Household fear of deportation in relation to chronic stressors and salivary proinflammatory cytokines in Mexican-origin families post-SB 1070.
- Author(s): Martínez, Airín D
- Ruelas, Lillian
- Granger, Douglas A
- et al.
Published Web Locationhttps://doi.org/10.1016/j.ssmph.2018.06.003
Sociologists recognize that immigration enforcement policies are forms of institutionalized racism that can produce adverse health effects in both undocumented and documented Latinos and Mexican-origin persons in the United States. Despite this important advancement, little research examines the relationship between fear of immigration enforcement and biobehavioral health in mixed-status Mexican-origin families. This study applies an embodiment of racism approach to examine how household fear of deportation (FOD) is related to differences in salivary proinflammatory cytokines (IL-1 β , IL-6, IL-8, and TNF α ) in healthy Mexican-origin families with at least one immigrant, living in Phoenix, AZ. Participants were 111 individuals (n=46 adults, 72% female; n=65 children, 49% female) from 30 low-income, mixed-status families. During a home visit, anthropometric measures and saliva were collected from each family member and a household survey was administered.
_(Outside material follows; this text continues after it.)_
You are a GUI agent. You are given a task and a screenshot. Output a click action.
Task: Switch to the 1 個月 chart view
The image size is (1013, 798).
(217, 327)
Saliva was assayed for salivary IL-1 β , IL-6, IL-8, and TNF α . Random effects multilevel structural equation models estimated the relationship between household FOD and a salivary proinflammatory cytokine latent variable between families, while controlling for other chronic stressors (economic/occupational, immigration, parental, and family conflict). Household FOD ( β =0.68, p=0.04) and family conflict chronic stress ( β =1.96, p=0.03) were strongly related to elevated levels of proinflammatory cytokines between families. These results were consistent in non-mixed and mixed-status families. Future research is needed to characterize what aspects of living with an undocumented family member shape the physical health outcomes of persons with authorized status or US-citizenship.